I am not guilty, and I have the photograph to prove it. The author of the “Afterword” in one collection of Dickens Christmas stories says that A Christmas Carol should be read annually before Christmas with girls and boys – especially boys – around. He goes on to say that boys who grow up without this experience should bring suit against their parents. My two boys are going to have to sue for something else if they expect to collect!


The writer goes on to quote Lord Francis Jeffery’s opinion that the book has done more good than all the pulpits in Christendom. While this is probably an exaggeration, I agree that one is deprived who has not heard Dickens’s story read aloud in its original version.


To this end, and even before I knew I could be sued, my three heard A Christmas Carol annually either nightly under the tree or on a long drive to visit grandparents in North Mississippi from wherever the Army had selected as home for us. If you look carefully at the picture, you can see which one did not pay attention as well as he should.


By the time our children outgrew being my captive audience, I had another one in junior high students. [This clears their parents of guilt as well.] I read it to them every year and waited for my favorite part – the reaction on their faces when they heard the Ghost of Christmas Present throwing Scrooge’s words back in his face. “Are there no prisons?
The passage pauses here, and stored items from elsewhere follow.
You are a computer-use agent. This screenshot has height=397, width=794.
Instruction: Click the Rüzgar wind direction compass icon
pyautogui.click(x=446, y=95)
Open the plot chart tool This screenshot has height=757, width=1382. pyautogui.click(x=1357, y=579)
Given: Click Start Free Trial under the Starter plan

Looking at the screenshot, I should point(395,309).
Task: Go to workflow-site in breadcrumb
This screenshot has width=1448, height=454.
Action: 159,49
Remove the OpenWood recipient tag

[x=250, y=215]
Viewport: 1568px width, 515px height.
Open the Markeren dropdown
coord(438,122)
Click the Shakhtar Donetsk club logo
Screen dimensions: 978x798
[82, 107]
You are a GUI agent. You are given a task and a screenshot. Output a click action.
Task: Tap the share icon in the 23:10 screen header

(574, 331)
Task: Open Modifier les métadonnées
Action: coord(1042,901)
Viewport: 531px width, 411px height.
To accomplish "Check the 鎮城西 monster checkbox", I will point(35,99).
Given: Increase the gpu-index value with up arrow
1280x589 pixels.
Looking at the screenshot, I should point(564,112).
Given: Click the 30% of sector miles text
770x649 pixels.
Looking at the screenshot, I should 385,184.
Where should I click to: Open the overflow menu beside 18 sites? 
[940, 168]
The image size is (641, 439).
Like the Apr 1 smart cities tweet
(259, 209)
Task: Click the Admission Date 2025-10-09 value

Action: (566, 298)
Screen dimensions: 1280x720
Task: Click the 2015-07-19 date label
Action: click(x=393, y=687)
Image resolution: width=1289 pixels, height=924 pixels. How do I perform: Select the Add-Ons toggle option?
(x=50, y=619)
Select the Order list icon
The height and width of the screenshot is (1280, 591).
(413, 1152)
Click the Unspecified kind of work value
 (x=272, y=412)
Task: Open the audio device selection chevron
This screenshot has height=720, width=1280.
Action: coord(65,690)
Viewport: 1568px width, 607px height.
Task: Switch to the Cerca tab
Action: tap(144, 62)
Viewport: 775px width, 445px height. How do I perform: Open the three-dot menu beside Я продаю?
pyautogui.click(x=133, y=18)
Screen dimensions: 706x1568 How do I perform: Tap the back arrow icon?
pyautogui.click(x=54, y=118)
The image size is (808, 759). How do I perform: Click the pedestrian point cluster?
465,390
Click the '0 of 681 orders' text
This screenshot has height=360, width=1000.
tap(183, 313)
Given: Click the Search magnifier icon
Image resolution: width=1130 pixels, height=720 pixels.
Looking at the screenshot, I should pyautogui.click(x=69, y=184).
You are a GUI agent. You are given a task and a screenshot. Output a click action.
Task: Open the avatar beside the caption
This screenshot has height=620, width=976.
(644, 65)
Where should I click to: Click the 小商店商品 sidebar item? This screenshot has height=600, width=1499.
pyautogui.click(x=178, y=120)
Are there no workhouses?” We followed with some good discussions about the girl Want and the boy Ignorance who clung to the ghost’s robe and whether the ghost was correct in saying the boy was to be the most feared.


Video versions of A Christmas Carol crowd TV schedules this time of year, but they inevitably leave out one of my favorite parts or do a pitiful rewrite – such as having Scrooge show up at the Cratchit’s home instead of his nephew’s on Christmas Day, which also negates Dickens’ fine ending of Scrooge “catching” Bob coming in late the day after Christmas. But it’s okay, I have several copies to read – the worn Scholastic copy I read to junior high students and copies my children have given me because of their fine illustrations. I even have enough to loan one to you to keep you out of a lawsuit in case your children have been deprived.

In the hoopla of the best set of wishes during this season, I return to Tiny Tim. I’ll go out on a limb and say that his very inclusive greeting got it right long ago, and I have borrowed it as my hope for each of you and all of us for the season. Yes, it does occasionally snow in Hattiesburg during the season.